- [DIRECTIONS FOR THIS TASK]
In the records that follow, locate every line with "computer" and extract it.

BEGIN

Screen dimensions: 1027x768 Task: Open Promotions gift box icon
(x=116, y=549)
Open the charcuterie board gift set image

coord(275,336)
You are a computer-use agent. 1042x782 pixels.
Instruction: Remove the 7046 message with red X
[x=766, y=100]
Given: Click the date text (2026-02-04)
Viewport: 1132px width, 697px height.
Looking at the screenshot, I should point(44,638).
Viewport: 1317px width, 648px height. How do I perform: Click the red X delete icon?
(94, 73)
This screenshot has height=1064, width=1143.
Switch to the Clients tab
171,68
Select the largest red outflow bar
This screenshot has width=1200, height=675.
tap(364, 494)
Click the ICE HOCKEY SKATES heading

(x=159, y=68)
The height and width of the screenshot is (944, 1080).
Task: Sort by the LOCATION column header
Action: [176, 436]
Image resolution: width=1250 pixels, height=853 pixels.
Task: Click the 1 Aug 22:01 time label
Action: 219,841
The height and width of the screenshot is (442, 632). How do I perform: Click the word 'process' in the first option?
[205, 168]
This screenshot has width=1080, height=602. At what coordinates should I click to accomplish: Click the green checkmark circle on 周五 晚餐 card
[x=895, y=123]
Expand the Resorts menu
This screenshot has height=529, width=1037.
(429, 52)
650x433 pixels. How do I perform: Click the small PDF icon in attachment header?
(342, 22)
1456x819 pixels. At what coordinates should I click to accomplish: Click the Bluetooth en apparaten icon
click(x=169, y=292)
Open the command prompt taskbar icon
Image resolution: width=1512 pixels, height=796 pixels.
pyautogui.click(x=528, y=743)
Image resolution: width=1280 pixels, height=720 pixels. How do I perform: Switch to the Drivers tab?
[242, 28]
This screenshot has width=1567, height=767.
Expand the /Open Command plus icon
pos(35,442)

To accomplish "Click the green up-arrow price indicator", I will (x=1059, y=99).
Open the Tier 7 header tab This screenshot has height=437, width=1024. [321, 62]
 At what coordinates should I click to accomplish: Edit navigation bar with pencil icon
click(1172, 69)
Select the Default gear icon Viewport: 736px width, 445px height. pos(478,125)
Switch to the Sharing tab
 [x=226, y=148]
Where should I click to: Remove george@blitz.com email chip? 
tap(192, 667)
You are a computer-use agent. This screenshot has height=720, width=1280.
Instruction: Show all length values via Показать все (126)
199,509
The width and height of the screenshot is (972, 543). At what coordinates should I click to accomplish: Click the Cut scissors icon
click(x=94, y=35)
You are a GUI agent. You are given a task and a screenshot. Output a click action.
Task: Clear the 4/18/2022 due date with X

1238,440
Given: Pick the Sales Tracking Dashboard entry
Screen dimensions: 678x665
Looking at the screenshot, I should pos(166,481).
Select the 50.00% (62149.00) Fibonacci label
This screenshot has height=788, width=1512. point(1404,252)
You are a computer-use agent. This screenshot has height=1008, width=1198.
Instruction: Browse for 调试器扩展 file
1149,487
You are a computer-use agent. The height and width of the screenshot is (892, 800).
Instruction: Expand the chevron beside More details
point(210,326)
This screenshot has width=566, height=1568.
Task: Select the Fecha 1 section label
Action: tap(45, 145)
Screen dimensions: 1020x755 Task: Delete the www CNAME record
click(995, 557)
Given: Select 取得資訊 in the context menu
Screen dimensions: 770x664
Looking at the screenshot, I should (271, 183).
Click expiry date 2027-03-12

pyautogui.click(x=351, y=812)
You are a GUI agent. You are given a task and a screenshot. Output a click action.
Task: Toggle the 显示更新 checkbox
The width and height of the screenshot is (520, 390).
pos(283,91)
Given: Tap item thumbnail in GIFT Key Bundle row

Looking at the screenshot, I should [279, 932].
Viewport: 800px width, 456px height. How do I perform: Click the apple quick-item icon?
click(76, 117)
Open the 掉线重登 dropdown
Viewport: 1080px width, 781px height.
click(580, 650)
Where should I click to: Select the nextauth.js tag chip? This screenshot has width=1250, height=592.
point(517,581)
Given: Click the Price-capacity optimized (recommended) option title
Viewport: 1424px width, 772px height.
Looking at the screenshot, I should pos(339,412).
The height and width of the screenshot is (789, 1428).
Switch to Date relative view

END

- [TASK RESULT]
You are a computer-use agent. 1042x782 pixels.
You are a computer-use agent. This screenshot has height=720, width=1280.
You are a computer-use agent. This screenshot has height=1008, width=1198.
You are a computer-use agent. The height and width of the screenshot is (892, 800).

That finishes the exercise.